◆ **TASK REQUIREMENTS**: From the line that contains "Where should I" to the final line below, both included, print each line exactly and skip the pictures.

◆ **INFORMATION SUPPLIED**:
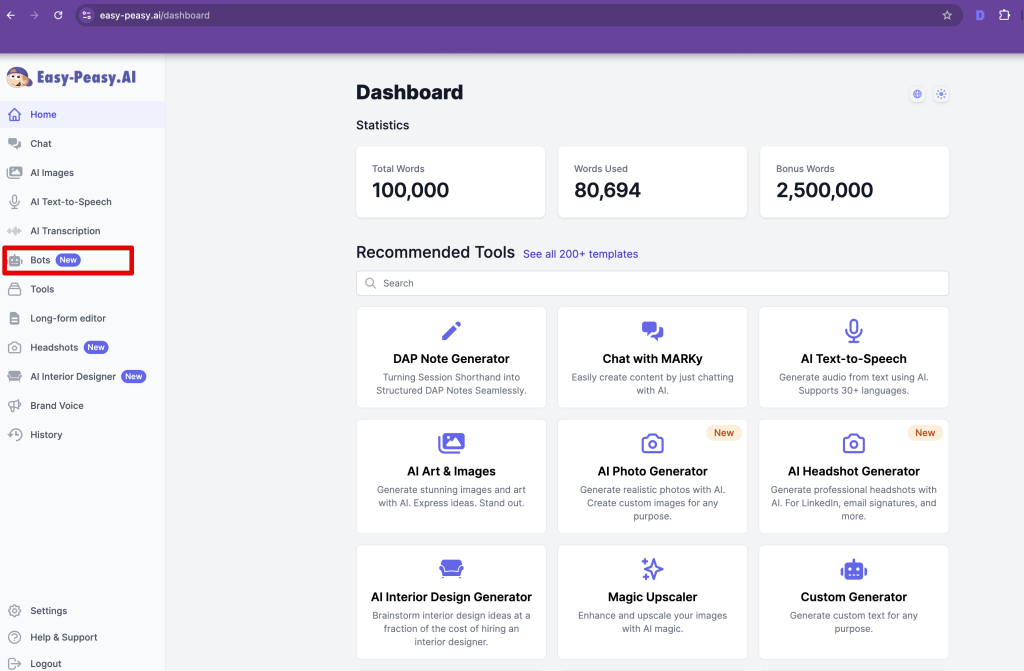The height and width of the screenshot is (671, 1024).
Task: Open the Long-form editor sidebar item
Action: click(68, 318)
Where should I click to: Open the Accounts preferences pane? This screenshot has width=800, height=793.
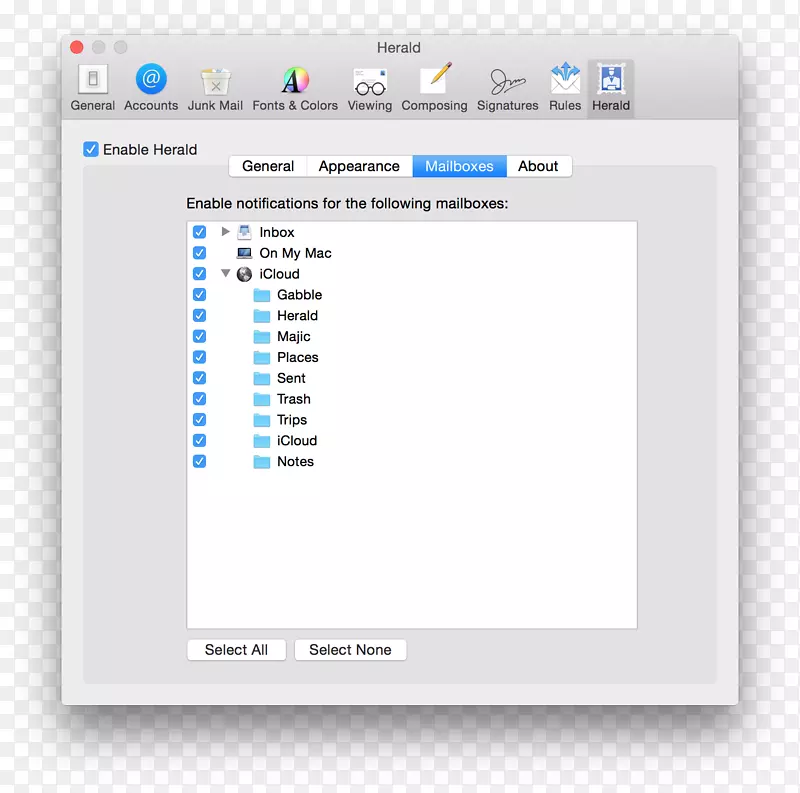150,86
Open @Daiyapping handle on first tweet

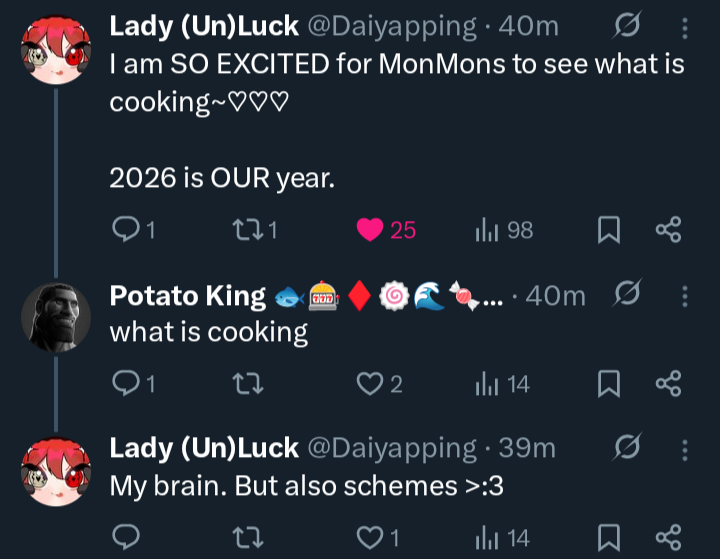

◆ **RESPONSE TO THIS TASK**:
Where should I click to: Open the Accounts preferences pane? This screenshot has width=800, height=793.
150,86
Open @Daiyapping handle on first tweet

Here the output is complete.